Labourers also allege that the factories were forced to open since the ruling party did not want them to remain closed at the time of elections – a charge vehemently denied by fireworks’ manufacturers. However, P Ganesan, who has taken over as President of Tamil Nadu Fireworks and Amorces Manufacturers Association (TANFAMA), told DH that factories opened in the second week of March to manufacture crackers that do not need Barium Nitrate, while a few others called in workers to prepare trials of ‘green crackers’ made of additives provided by the CSIR-NEERI (Council for Scientific and Industrial Research–National Environmental Engineering Research Institute.

“The case is pending before the court and we hope that the formulas for ‘green crackers’ would be derived at and production will begin very soon,” Ganesan said. Since the labourers are entirely dependent on their wages for living, several thousands of them were at the mercy of their employers’ who organised community meals almost every day for four months till the time factories up their shutters partly.

The near shutdown has triggered migration of thousands of labourers who have already left the town looking for green pastures in Madurai, Tiruppur, Coimbatore and Chennai. “Migration from Sivakasi could be at its all-time high.
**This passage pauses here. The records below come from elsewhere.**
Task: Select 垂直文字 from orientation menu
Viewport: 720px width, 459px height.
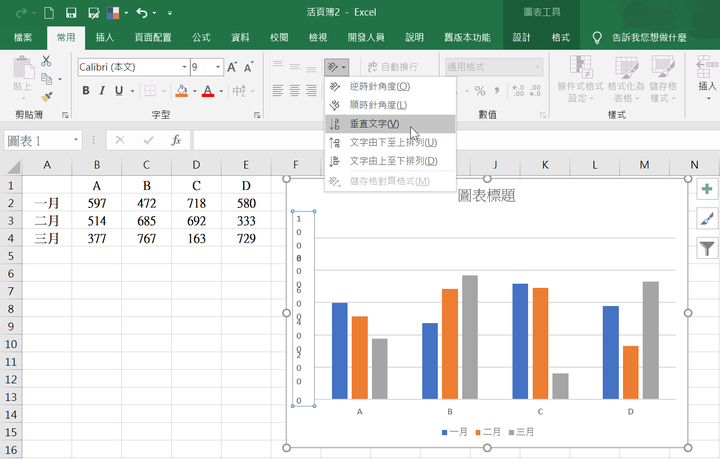Action: (374, 124)
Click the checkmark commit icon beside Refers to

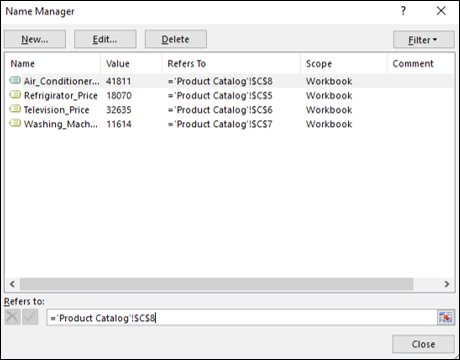click(30, 317)
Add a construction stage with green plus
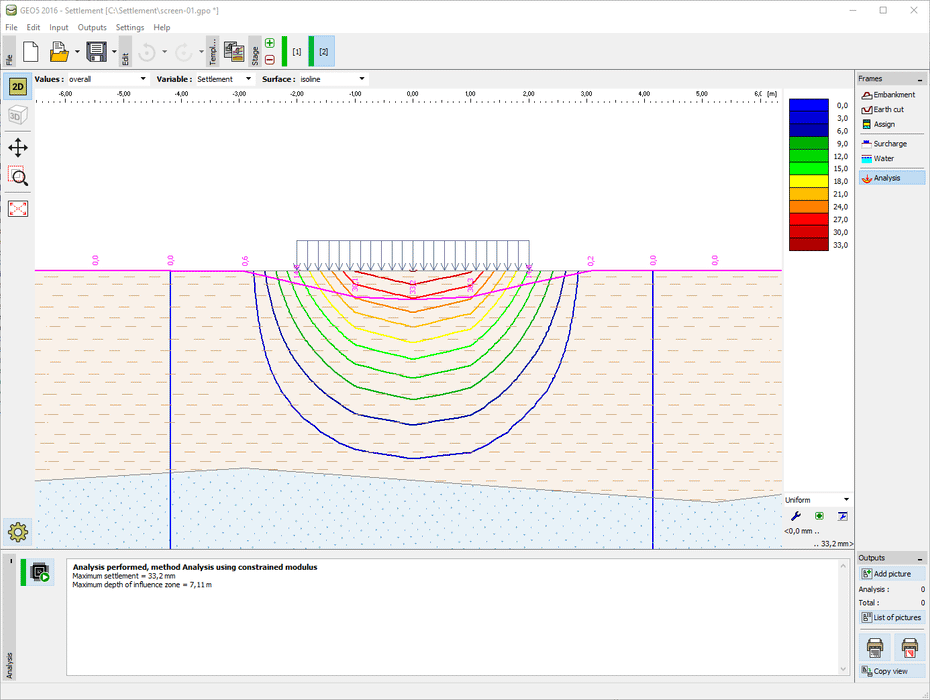 coord(270,43)
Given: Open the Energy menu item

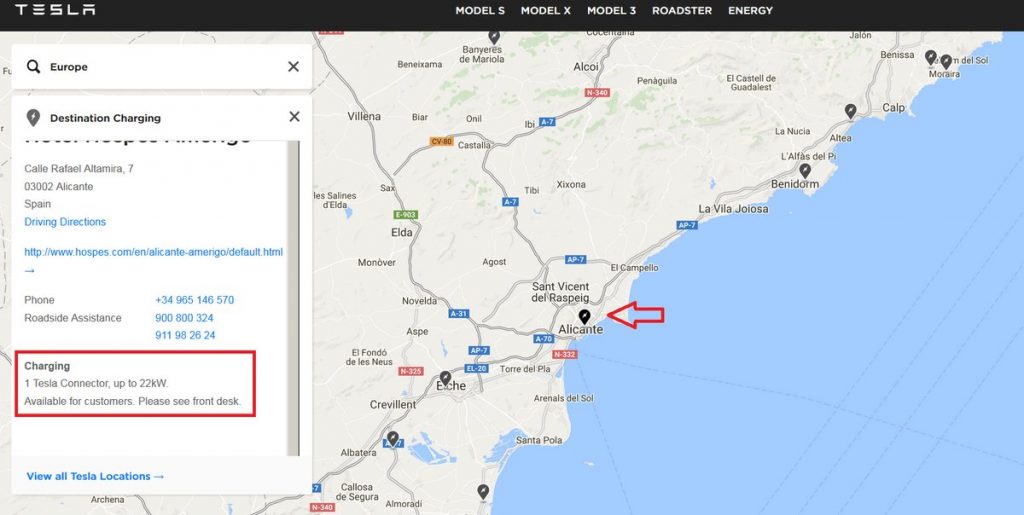Looking at the screenshot, I should tap(750, 10).
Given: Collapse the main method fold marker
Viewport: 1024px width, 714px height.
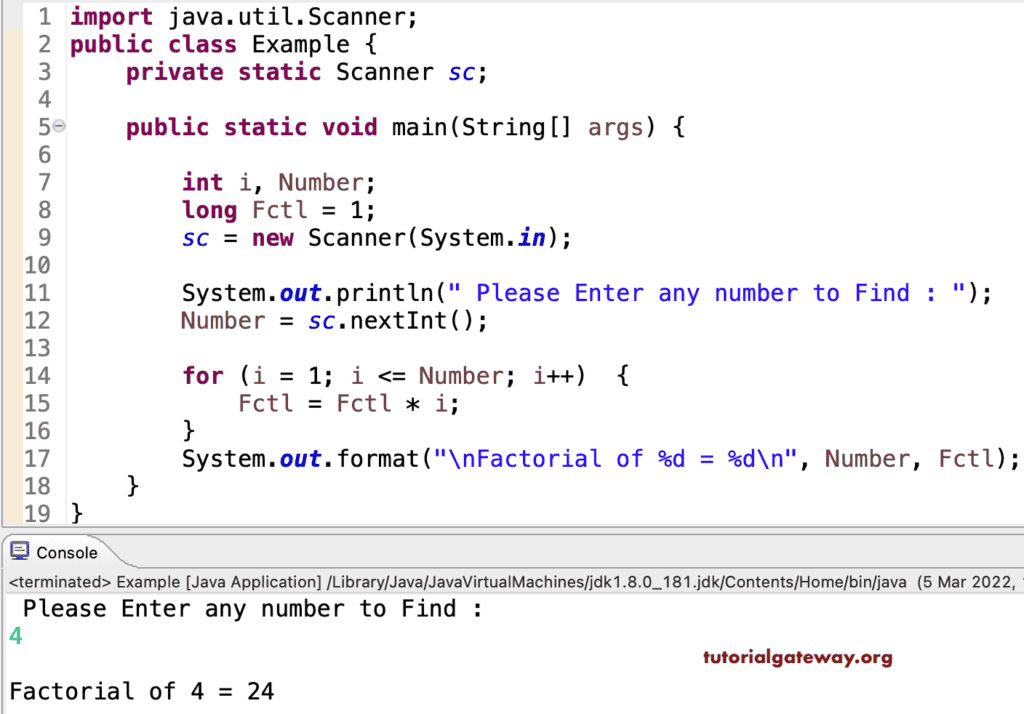Looking at the screenshot, I should [59, 127].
Thousands of youngsters who were dependent on the industry are moving out of the town and have begun working in cotton mills in Rajapalayam and as casual labourers in cities like Madurai,” P N Deva, CITU secretary of Virudhunagar district, told DH.

Another resident of Sivakasi said several hundred youngsters have left the town for Tiruppur, the knitwear hub in Tamil Nadu, to work in the garment factories.